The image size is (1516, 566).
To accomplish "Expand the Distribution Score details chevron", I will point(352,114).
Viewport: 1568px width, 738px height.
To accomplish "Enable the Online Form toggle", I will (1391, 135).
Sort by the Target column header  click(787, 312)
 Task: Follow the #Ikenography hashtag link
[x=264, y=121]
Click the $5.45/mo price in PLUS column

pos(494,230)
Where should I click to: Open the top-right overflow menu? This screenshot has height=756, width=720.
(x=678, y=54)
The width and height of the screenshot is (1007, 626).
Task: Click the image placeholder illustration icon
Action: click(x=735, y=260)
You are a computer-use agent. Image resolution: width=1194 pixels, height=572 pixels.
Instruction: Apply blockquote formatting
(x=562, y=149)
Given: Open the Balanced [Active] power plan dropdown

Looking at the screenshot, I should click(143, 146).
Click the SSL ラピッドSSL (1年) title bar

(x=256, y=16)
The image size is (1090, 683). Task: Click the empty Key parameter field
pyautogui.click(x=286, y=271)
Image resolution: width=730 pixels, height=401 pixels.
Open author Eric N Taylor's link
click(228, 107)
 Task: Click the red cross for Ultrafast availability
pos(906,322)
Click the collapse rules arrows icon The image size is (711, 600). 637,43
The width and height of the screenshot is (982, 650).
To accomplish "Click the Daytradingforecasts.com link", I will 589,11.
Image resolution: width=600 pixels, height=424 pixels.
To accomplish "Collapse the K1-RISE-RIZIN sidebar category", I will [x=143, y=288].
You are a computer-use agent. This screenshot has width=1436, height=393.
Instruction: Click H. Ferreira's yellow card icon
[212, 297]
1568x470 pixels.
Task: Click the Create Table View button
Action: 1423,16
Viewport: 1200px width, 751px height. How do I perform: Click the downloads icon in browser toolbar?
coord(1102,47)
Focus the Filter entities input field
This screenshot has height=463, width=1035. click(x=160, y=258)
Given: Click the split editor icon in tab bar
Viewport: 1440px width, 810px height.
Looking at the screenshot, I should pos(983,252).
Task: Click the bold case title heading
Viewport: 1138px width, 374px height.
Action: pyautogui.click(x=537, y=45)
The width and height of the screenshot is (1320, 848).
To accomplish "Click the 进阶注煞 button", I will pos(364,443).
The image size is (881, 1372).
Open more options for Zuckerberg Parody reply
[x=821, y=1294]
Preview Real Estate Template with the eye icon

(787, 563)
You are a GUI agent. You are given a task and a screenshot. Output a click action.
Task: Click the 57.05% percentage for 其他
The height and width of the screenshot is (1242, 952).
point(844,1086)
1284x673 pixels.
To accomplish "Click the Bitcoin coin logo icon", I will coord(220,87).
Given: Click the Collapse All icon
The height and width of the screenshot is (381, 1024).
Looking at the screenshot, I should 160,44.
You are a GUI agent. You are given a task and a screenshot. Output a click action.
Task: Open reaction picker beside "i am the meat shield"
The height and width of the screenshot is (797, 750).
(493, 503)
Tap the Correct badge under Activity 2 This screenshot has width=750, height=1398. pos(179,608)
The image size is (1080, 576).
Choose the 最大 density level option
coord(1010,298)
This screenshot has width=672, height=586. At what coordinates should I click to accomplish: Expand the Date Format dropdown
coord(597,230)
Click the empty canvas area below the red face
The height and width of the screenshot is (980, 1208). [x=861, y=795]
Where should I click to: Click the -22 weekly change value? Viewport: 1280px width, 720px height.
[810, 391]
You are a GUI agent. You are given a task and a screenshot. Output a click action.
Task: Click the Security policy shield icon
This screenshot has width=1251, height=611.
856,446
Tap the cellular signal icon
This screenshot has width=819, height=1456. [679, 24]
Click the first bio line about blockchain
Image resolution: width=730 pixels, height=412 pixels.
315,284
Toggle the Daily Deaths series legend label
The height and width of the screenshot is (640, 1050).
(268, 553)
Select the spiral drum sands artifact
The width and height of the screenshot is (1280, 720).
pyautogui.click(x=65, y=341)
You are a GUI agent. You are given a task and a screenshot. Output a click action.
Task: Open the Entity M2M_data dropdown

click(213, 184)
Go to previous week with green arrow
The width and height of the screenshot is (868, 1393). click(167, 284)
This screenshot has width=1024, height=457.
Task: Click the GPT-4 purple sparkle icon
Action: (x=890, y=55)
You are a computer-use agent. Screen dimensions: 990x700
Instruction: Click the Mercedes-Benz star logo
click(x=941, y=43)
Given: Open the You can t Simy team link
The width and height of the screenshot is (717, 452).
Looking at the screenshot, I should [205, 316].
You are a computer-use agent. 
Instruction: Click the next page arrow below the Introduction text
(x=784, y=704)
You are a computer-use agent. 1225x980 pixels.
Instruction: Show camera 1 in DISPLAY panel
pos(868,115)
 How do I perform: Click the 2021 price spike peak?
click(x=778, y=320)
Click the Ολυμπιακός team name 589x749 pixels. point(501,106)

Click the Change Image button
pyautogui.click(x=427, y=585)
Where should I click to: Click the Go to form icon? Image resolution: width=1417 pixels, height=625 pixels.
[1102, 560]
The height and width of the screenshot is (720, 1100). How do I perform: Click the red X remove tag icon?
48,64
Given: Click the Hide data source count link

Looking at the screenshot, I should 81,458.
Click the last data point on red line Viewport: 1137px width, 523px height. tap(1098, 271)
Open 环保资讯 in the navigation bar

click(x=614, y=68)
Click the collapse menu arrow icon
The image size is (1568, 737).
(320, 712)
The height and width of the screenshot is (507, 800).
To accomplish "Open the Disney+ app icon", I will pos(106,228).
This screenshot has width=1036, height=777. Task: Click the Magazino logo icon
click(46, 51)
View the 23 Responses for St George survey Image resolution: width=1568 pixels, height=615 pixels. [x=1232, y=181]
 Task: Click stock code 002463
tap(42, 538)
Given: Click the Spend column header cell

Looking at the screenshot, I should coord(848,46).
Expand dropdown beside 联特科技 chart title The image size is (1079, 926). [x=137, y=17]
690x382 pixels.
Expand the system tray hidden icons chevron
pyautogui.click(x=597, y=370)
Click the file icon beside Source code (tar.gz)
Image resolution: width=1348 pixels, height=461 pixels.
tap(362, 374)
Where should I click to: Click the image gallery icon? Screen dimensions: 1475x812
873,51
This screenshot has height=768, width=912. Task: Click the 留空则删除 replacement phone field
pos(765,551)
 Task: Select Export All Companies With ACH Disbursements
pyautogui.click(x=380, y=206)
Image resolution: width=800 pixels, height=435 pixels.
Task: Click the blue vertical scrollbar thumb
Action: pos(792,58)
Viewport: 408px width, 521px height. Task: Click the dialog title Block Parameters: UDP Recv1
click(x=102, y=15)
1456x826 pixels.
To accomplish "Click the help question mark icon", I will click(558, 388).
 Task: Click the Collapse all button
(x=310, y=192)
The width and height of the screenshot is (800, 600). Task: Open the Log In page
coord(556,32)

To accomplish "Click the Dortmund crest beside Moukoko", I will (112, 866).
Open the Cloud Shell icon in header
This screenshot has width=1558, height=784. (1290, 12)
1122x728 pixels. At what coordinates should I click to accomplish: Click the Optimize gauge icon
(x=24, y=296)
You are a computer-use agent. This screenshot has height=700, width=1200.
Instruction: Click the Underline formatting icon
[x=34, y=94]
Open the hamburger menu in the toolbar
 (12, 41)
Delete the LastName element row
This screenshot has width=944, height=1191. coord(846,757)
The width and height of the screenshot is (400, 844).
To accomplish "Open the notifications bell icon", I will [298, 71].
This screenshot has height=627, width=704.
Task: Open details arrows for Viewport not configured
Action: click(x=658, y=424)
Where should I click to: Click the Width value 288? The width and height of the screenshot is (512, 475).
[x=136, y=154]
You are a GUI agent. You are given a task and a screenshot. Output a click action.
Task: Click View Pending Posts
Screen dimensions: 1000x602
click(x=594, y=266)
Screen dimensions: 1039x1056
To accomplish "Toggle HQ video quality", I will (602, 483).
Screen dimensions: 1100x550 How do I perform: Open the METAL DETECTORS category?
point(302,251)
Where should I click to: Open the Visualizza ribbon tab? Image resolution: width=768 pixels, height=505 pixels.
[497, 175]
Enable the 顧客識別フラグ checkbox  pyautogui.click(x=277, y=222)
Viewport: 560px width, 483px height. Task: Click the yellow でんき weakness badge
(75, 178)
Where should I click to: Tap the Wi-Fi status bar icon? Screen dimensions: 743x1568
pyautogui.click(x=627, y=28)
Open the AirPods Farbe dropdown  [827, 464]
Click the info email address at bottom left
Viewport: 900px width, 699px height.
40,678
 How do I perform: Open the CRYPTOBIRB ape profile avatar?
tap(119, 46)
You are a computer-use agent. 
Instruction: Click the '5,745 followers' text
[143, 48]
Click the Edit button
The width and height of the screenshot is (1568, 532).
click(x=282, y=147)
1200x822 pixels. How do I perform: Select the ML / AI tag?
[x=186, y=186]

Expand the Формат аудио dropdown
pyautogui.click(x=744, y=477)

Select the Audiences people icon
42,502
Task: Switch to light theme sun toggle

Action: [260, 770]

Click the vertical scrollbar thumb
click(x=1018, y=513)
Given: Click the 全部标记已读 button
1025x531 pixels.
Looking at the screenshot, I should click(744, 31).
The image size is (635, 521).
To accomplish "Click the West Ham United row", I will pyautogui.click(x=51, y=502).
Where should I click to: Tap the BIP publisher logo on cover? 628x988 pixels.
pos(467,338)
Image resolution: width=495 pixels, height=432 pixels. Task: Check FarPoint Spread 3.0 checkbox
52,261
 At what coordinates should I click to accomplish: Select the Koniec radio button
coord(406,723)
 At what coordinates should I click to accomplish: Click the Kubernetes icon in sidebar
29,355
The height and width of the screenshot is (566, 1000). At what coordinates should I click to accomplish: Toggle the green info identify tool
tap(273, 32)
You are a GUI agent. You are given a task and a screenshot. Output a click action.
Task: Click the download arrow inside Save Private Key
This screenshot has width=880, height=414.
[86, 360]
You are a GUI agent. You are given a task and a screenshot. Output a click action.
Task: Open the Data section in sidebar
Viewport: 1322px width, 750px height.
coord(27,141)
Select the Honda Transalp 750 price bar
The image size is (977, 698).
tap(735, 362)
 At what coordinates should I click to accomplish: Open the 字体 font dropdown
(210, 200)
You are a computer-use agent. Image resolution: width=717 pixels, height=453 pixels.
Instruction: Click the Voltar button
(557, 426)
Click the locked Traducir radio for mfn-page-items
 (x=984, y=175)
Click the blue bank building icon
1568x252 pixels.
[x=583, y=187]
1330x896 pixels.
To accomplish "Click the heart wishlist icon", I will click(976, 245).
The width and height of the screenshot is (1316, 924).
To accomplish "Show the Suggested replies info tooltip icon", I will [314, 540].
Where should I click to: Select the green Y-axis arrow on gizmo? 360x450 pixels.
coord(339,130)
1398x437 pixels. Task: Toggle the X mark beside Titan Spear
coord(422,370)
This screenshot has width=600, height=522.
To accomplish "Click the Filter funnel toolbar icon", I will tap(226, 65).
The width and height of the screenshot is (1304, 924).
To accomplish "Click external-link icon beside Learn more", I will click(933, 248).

===

◆ EXERCISE DIRECTIONS ◆
Show all lines in the entries above where the word "shield" appears.

◆ SOLUTION ◆
Task: Open reaction picker beside "i am the meat shield"
Task: Click the Security policy shield icon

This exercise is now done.